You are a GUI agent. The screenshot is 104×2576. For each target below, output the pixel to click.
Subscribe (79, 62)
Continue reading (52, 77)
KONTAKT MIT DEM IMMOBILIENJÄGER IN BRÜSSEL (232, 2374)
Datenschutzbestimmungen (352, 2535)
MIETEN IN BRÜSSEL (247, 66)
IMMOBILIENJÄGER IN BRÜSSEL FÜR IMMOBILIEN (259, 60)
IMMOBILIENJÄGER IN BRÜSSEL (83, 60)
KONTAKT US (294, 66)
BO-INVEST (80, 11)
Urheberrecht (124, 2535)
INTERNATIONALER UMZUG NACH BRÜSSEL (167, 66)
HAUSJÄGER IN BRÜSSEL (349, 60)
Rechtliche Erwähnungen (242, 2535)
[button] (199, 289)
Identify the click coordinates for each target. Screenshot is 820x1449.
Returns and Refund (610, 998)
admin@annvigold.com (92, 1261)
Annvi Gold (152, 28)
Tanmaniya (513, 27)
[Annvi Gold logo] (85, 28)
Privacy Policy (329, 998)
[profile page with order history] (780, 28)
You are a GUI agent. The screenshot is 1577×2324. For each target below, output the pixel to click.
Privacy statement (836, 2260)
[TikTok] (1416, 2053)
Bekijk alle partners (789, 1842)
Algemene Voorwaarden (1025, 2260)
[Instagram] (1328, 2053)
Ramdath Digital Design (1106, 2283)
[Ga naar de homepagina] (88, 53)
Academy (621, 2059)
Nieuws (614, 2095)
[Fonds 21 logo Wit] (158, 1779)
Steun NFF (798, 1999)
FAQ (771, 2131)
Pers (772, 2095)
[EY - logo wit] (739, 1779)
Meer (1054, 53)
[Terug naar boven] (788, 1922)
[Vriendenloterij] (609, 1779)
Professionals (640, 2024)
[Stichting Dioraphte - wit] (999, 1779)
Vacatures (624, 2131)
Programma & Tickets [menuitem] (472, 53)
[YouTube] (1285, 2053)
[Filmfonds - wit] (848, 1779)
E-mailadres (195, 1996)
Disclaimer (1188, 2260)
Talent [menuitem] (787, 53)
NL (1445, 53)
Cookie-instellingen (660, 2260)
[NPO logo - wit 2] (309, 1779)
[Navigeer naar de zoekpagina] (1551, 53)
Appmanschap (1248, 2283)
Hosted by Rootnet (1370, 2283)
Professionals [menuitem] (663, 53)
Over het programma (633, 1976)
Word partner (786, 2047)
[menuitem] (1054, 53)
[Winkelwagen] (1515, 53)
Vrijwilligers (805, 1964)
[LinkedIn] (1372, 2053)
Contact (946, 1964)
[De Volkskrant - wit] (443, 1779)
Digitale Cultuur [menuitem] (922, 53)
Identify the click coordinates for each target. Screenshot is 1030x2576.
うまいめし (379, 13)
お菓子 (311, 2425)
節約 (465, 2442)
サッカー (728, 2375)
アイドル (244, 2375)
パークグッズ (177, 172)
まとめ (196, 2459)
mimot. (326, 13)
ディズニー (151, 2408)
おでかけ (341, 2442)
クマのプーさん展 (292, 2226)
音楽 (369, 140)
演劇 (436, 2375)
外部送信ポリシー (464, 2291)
━━━━━━━━
> **PROBLEM**:
The answer should be nothing more than the lines from the one with "E-mailadres (195, 1996)" through the end of the entries, restated word for word.

> **SOLUTION TO THIS EXERCISE**:
E-mailadres (195, 1996)
Disclaimer (1188, 2260)
Talent [menuitem] (787, 53)
NL (1445, 53)
Cookie-instellingen (660, 2260)
[NPO logo - wit 2] (309, 1779)
[Navigeer naar de zoekpagina] (1551, 53)
Appmanschap (1248, 2283)
Hosted by Rootnet (1370, 2283)
Professionals [menuitem] (663, 53)
Over het programma (633, 1976)
Word partner (786, 2047)
[menuitem] (1054, 53)
[Winkelwagen] (1515, 53)
Vrijwilligers (805, 1964)
[LinkedIn] (1372, 2053)
Contact (946, 1964)
[De Volkskrant - wit] (443, 1779)
Digitale Cultuur [menuitem] (922, 53)
Identify the click coordinates for each target. Screenshot is 1030x2576.
うまいめし (379, 13)
お菓子 (311, 2425)
節約 (465, 2442)
サッカー (728, 2375)
アイドル (244, 2375)
パークグッズ (177, 172)
まとめ (196, 2459)
mimot. (326, 13)
ディズニー (151, 2408)
おでかけ (341, 2442)
クマのプーさん展 (292, 2226)
音楽 (369, 140)
演劇 (436, 2375)
外部送信ポリシー (464, 2291)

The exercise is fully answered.